Ritz Crackers

Open Circle Theater goes gay and gonzo at Re-bar.

Re-bar is unique among Seattle's theatrical venues. It's not the smoke and booze and predominantly gay clientele—there's a musky, carnivalesque feel to the joint, a secret-knock speakeasy appeal that seeps into your skin and psyche like a contact high. Plays at Re-bar end up conforming to the space part and parcel, and not vice versa, a fact that obviously worked in everyone's favor a few years back when Nick Garrison and crew took the city by storm with Hedwig and the Angry Inch. That David Bowie bonanza, with its loud, live music and edgy gender-bending, fit so well into the dark crannies and subversive coziness of Re-bar, it was hard to imagine it playing anywhere else. Whether that's the case with Open Circle Theater's production of The Ritz (through Sat., June 25, at Re-bar; 206-382-4250 or www.octheater.com) is arguable, and will depend almost entirely on such idiosyncratic variables as the mood, makeup, and intoxication level of the audience on any given night.
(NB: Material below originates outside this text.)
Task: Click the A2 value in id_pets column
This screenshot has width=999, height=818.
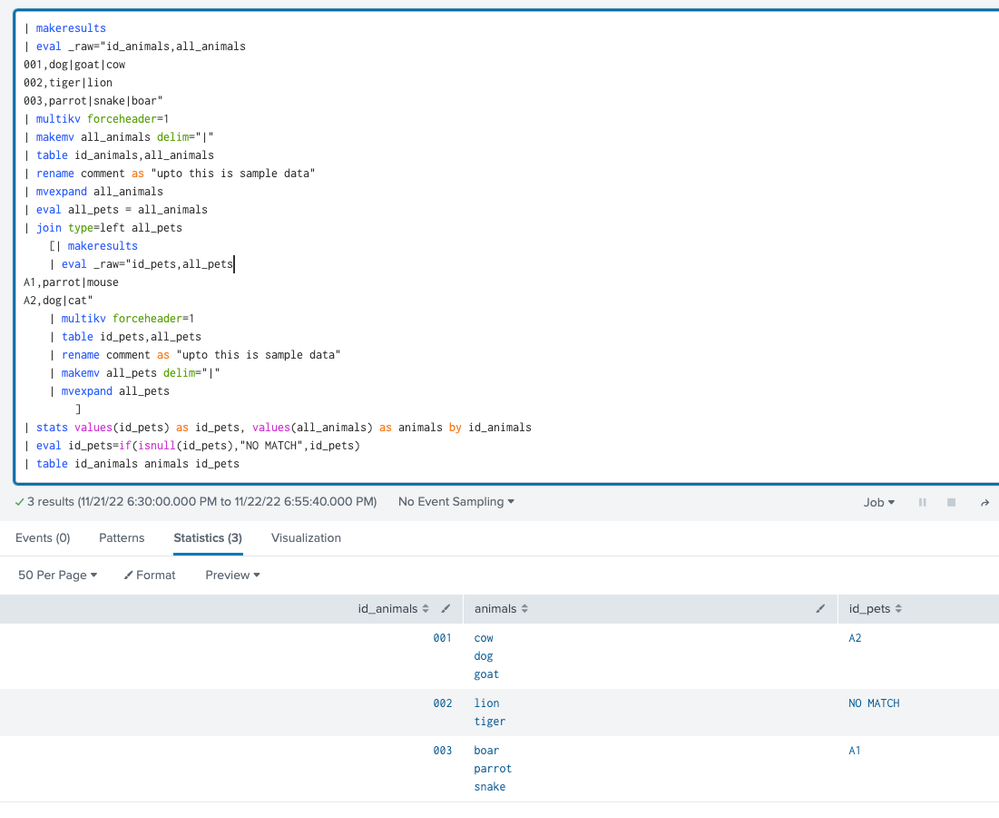Action: pos(855,638)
The Ritz is a baggy, shambling piece of work—it has the feel of a drama-club slumber party—which is not to say that its individual elements are weak or careless. The large, talented cast of this sexual farce, written by Terrence McNally and directed by Jose Amador, rev at a consistently high level, and the wacky, preening fun they have with the script is infectious. The material itself is actually standard farce fare, save for the slight twist that the action takes place entirely in a gay bathhouse. That's the rub, and that's all the rub-a-dub you need, apparently: Substitute the orthodox farcical spins of mistaken identity with mistaken sexual orientation, and the chase is on.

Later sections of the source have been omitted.